* Exercise details
Write the data below out again, unchanged.

* Source data
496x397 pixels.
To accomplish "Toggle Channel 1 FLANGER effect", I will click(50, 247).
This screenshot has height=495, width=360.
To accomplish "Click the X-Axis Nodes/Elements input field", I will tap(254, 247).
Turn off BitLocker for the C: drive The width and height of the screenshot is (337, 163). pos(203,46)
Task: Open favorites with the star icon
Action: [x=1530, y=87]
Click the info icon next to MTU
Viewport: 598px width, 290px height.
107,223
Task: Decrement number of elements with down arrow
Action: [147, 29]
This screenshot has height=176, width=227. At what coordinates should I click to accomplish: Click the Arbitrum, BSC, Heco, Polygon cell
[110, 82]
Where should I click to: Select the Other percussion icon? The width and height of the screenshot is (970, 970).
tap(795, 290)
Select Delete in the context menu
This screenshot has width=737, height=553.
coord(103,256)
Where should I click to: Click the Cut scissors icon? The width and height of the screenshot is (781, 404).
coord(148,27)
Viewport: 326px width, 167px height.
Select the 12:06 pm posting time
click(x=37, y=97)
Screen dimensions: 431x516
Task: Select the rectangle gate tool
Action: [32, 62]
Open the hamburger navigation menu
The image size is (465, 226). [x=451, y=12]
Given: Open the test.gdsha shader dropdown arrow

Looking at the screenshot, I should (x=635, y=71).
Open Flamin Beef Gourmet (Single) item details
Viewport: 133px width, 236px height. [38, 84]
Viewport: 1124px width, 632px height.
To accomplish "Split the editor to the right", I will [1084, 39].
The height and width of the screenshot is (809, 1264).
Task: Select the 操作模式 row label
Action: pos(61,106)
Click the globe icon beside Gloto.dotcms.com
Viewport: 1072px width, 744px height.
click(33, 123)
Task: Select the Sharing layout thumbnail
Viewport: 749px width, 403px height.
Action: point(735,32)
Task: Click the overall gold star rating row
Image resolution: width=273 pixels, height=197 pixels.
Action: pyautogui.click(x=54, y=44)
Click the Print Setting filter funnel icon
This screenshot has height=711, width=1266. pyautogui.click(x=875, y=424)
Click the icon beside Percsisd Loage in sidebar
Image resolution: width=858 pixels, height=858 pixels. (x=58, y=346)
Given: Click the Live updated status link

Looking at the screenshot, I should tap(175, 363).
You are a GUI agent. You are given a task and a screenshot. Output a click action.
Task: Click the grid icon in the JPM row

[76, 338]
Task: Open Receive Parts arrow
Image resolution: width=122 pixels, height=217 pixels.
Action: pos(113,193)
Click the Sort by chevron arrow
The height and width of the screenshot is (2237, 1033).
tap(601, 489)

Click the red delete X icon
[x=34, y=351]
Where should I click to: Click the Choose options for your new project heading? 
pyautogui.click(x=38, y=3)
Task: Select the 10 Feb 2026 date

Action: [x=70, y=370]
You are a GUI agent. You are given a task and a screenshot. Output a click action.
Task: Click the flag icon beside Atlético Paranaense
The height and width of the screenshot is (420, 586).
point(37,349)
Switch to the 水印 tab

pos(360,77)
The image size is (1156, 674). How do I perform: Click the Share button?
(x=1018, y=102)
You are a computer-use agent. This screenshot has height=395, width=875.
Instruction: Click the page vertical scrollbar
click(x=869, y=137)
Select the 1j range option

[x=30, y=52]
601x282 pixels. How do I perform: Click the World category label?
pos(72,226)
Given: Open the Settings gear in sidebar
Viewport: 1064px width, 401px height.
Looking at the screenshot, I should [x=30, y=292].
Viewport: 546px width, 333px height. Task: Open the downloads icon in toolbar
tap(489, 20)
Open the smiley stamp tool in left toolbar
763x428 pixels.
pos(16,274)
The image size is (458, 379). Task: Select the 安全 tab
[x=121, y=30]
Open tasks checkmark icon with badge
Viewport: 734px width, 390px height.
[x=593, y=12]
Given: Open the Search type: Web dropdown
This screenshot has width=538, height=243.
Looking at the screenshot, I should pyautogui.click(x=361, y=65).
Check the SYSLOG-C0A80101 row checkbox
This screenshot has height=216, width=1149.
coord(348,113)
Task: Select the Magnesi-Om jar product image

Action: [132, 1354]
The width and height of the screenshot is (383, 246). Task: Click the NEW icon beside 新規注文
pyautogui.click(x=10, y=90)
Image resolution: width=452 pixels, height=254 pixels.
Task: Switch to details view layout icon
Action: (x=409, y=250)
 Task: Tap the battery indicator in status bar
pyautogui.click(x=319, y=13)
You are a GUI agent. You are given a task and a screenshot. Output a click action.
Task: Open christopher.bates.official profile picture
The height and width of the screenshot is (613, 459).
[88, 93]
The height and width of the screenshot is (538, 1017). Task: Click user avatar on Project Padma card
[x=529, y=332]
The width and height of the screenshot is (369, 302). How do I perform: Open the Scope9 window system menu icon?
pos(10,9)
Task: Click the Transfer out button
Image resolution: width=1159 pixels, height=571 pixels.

* Solution for this problem
496x397 pixels.
To accomplish "Toggle Channel 1 FLANGER effect", I will click(50, 247).
This screenshot has height=495, width=360.
To accomplish "Click the X-Axis Nodes/Elements input field", I will tap(254, 247).
Turn off BitLocker for the C: drive The width and height of the screenshot is (337, 163). pos(203,46)
Task: Open favorites with the star icon
Action: [x=1530, y=87]
Click the info icon next to MTU
Viewport: 598px width, 290px height.
107,223
Task: Decrement number of elements with down arrow
Action: [147, 29]
This screenshot has height=176, width=227. At what coordinates should I click to accomplish: Click the Arbitrum, BSC, Heco, Polygon cell
[110, 82]
Where should I click to: Select the Other percussion icon? The width and height of the screenshot is (970, 970).
tap(795, 290)
Select Delete in the context menu
This screenshot has width=737, height=553.
coord(103,256)
Where should I click to: Click the Cut scissors icon? The width and height of the screenshot is (781, 404).
coord(148,27)
Viewport: 326px width, 167px height.
Select the 12:06 pm posting time
click(x=37, y=97)
Screen dimensions: 431x516
Task: Select the rectangle gate tool
Action: [32, 62]
Open the hamburger navigation menu
The image size is (465, 226). [x=451, y=12]
Given: Open the test.gdsha shader dropdown arrow

Looking at the screenshot, I should (x=635, y=71).
Open Flamin Beef Gourmet (Single) item details
Viewport: 133px width, 236px height. [38, 84]
Viewport: 1124px width, 632px height.
To accomplish "Split the editor to the right", I will [1084, 39].
The height and width of the screenshot is (809, 1264).
Task: Select the 操作模式 row label
Action: pos(61,106)
Click the globe icon beside Gloto.dotcms.com
Viewport: 1072px width, 744px height.
click(33, 123)
Task: Select the Sharing layout thumbnail
Viewport: 749px width, 403px height.
Action: point(735,32)
Task: Click the overall gold star rating row
Image resolution: width=273 pixels, height=197 pixels.
Action: pyautogui.click(x=54, y=44)
Click the Print Setting filter funnel icon
This screenshot has height=711, width=1266. pyautogui.click(x=875, y=424)
Click the icon beside Percsisd Loage in sidebar
Image resolution: width=858 pixels, height=858 pixels. (x=58, y=346)
Given: Click the Live updated status link

Looking at the screenshot, I should tap(175, 363).
You are a GUI agent. You are given a task and a screenshot. Output a click action.
Task: Click the grid icon in the JPM row

[76, 338]
Task: Open Receive Parts arrow
Image resolution: width=122 pixels, height=217 pixels.
Action: pos(113,193)
Click the Sort by chevron arrow
The height and width of the screenshot is (2237, 1033).
tap(601, 489)

Click the red delete X icon
[x=34, y=351]
Where should I click to: Click the Choose options for your new project heading? 
pyautogui.click(x=38, y=3)
Task: Select the 10 Feb 2026 date

Action: [x=70, y=370]
You are a GUI agent. You are given a task and a screenshot. Output a click action.
Task: Click the flag icon beside Atlético Paranaense
The height and width of the screenshot is (420, 586).
point(37,349)
Switch to the 水印 tab

pos(360,77)
The image size is (1156, 674). How do I perform: Click the Share button?
(x=1018, y=102)
You are a computer-use agent. This screenshot has height=395, width=875.
Instruction: Click the page vertical scrollbar
click(x=869, y=137)
Select the 1j range option

[x=30, y=52]
601x282 pixels. How do I perform: Click the World category label?
pos(72,226)
Given: Open the Settings gear in sidebar
Viewport: 1064px width, 401px height.
Looking at the screenshot, I should [x=30, y=292].
Viewport: 546px width, 333px height. Task: Open the downloads icon in toolbar
tap(489, 20)
Open the smiley stamp tool in left toolbar
763x428 pixels.
pos(16,274)
The image size is (458, 379). Task: Select the 安全 tab
[x=121, y=30]
Open tasks checkmark icon with badge
Viewport: 734px width, 390px height.
[x=593, y=12]
Given: Open the Search type: Web dropdown
This screenshot has width=538, height=243.
Looking at the screenshot, I should pyautogui.click(x=361, y=65).
Check the SYSLOG-C0A80101 row checkbox
This screenshot has height=216, width=1149.
coord(348,113)
Task: Select the Magnesi-Om jar product image

Action: [132, 1354]
The width and height of the screenshot is (383, 246). Task: Click the NEW icon beside 新規注文
pyautogui.click(x=10, y=90)
Image resolution: width=452 pixels, height=254 pixels.
Task: Switch to details view layout icon
Action: (x=409, y=250)
 Task: Tap the battery indicator in status bar
pyautogui.click(x=319, y=13)
You are a GUI agent. You are given a task and a screenshot. Output a click action.
Task: Open christopher.bates.official profile picture
The height and width of the screenshot is (613, 459).
[88, 93]
The height and width of the screenshot is (538, 1017). Task: Click user avatar on Project Padma card
[x=529, y=332]
The width and height of the screenshot is (369, 302). How do I perform: Open the Scope9 window system menu icon?
pos(10,9)
Task: Click the Transfer out button
Image resolution: width=1159 pixels, height=571 pixels.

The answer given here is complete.